Meta’s Voicebox AI Offers Text-to-Speech Conversion with Dall-E Technology
Meta has brought us closer to the promised immortal celebrity future with the unveiling of Voicebox, a generative text-to-speech model that aims to revolutionize spoken word generation, similar to how ChatGPT and Dall-E transformed text and image generation.
It’s basically a text-to-print generator like GPT or Dall-E – instead of generating prose or pretty pictures, it spits out audio clips. Meta defines the system as “a non-autoregressive flow matching model trained to complete speech based on audio context and text”. It has been trained on over 50,000 hours of unfiltered audio. In particular, Meta used recorded speech and transcriptions from a range of freely available audiobooks written in English, French, Spanish, German, Polish and Portuguese.
According to the researchers, this diverse set of data allows the system to generate more conversational-sounding speech, regardless of the languages spoken by each party. “Our results show that speech recognition models trained on synthetic speech created by Voicebox perform almost as well as models trained on real speech.” Furthermore, the computer-generated speech performed with only a 1 percent error rate drop, compared to a 45-70 percent drop for existing TTS models.
The system was first taught to predict speech segments based on the segments around them as well as the transcription of the passage. “After learning to complete speech from context, the model can then apply this to speech generation tasks, including creating segments in the middle of an audio recording without having to recreate the entire input,” the Meta researchers explained.
Voicebox is also said to be able to actively edit audio clips, remove noise from speech and even replace incorrectly spoken words. “A human can identify what raw part of speech is corrupted by noise (such as a dog barking), crop it, and instruct the model to recreate it,” the researchers said, much like using image processing software to clean up photographs. .
Text-to-speech generators have been in use for a minute – that’s how your parents’ TomToms were able to give sly driving directions in Morgan Freeman’s voice. Modern iterations like Speechify or Elevenlab’s Prime Voice AI are much more powerful, but still largely require mountains of source material to properly mimic a subject—and then another mountain of different data for each. single. other. the subject you want to train.
Voicebox no, thanks to the new zero-image text-to-speech training method Meta calls Flow Matching. The benchmark results aren’t even close, as Meta’s AI outperformed current technology in terms of both intelligibility (1.9 percent word error rate vs. 5.9 percent) and “sound similarity” (composite score of 0.681 and SOA of 0.580). all while running up to 20 times faster than today’s best TTS systems.
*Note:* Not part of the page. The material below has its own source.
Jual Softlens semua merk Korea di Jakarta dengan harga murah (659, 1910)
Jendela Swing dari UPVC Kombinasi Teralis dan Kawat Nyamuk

But don’t get your celebrity navigators ready just yet, neither the Voicebox app nor its source code is currently being released publicly, Meta confirmed on Friday, citing “potential risks of abuse” despite “many exciting uses.” cases for generative speech models.” Instead, the company released a series of audio examples (see above/below) as well as the program’s original research paper. In the future, the research team hopes the technology will find its way into prosthetics for patients with vocal cord injuries, in-game NPCs, and digital assistants.